(Data shown)

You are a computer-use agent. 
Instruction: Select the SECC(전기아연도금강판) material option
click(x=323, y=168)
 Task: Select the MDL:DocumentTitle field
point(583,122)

(End Data shown)
(Data shown)

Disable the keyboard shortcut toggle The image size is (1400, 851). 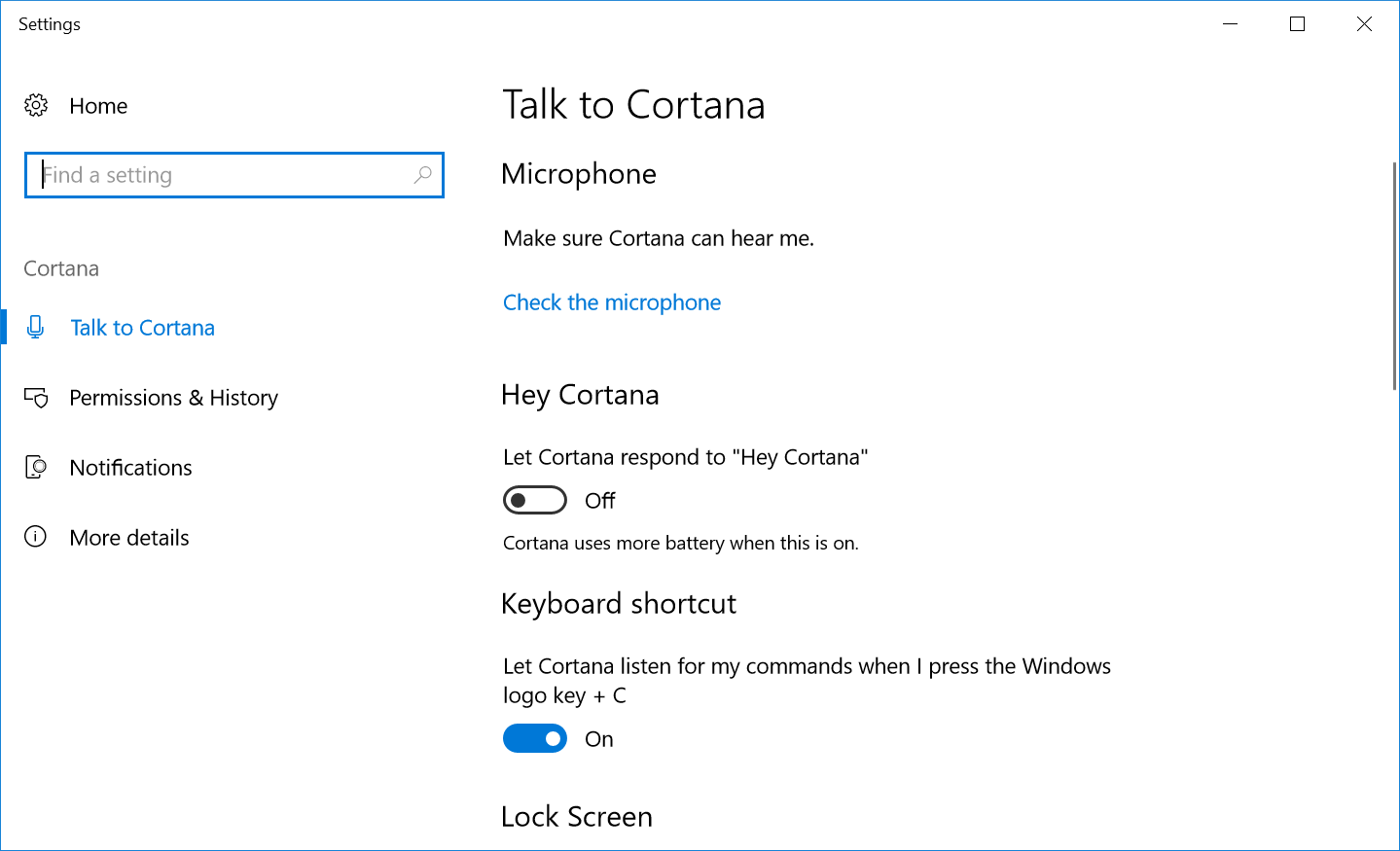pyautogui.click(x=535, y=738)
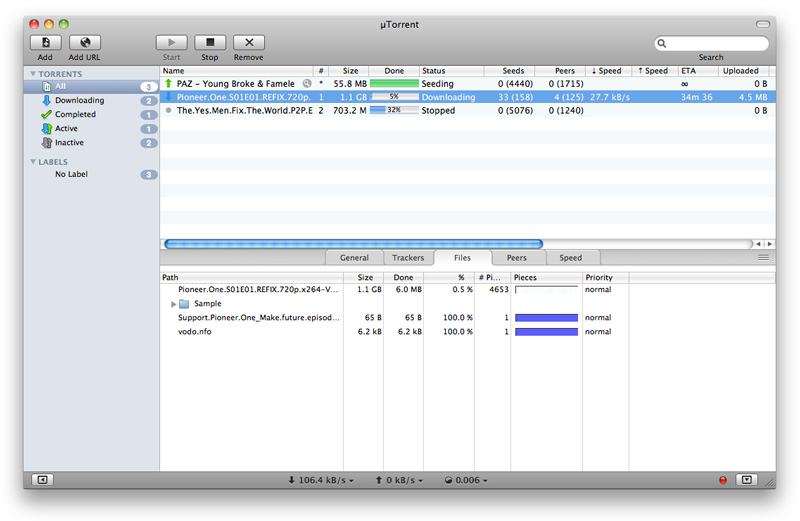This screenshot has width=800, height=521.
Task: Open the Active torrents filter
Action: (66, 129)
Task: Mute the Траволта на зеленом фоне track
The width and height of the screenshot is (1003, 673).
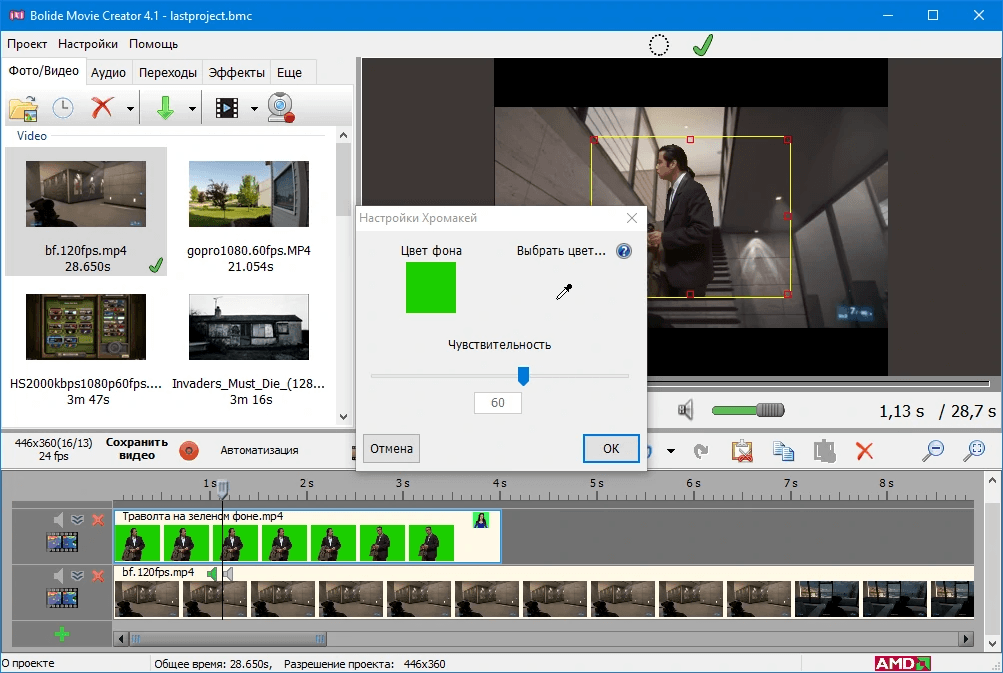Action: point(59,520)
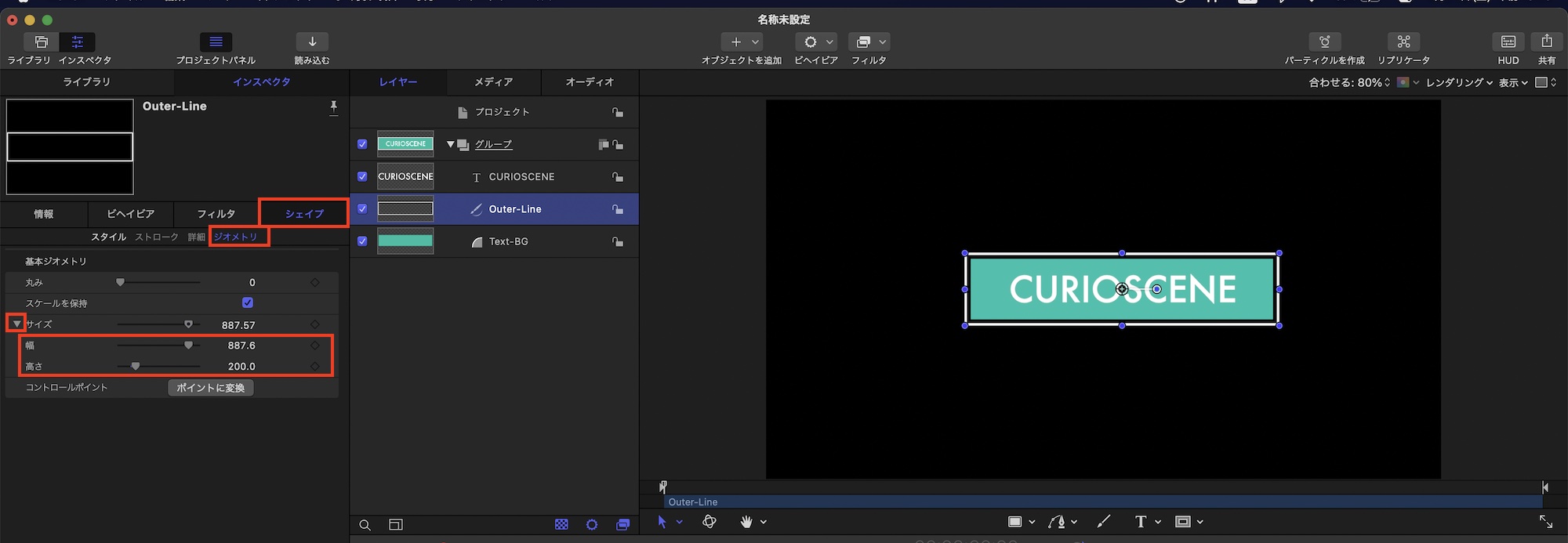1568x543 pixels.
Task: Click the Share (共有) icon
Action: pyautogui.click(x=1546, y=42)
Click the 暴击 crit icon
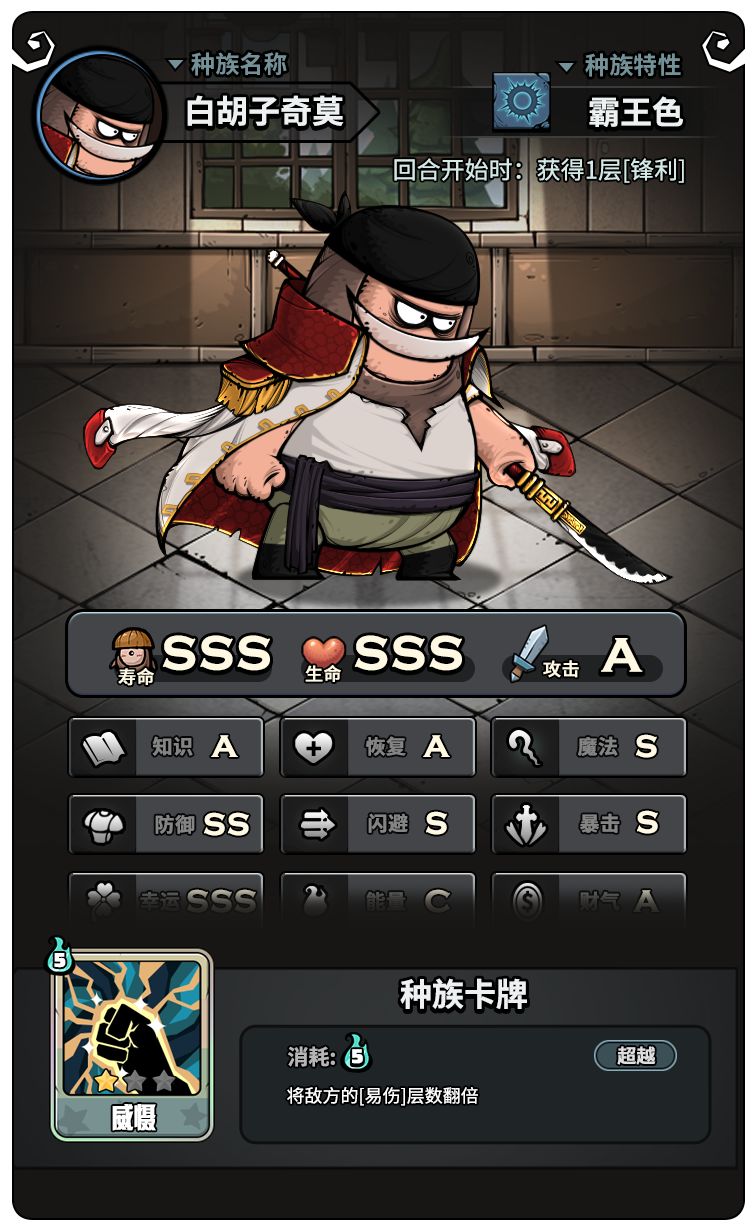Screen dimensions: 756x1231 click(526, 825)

(End Data shown)
(Data shown)

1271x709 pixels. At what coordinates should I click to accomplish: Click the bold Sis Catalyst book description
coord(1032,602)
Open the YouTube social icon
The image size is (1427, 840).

(End Data shown)

Task to carry out: For the material above, reproduce exactly the lines from the line with "Open the YouTube social icon" to the line with "The image size is (1427, 840).", inclusive, and exclude all others.

Exercise response:
Open the YouTube social icon
The image size is (1427, 840).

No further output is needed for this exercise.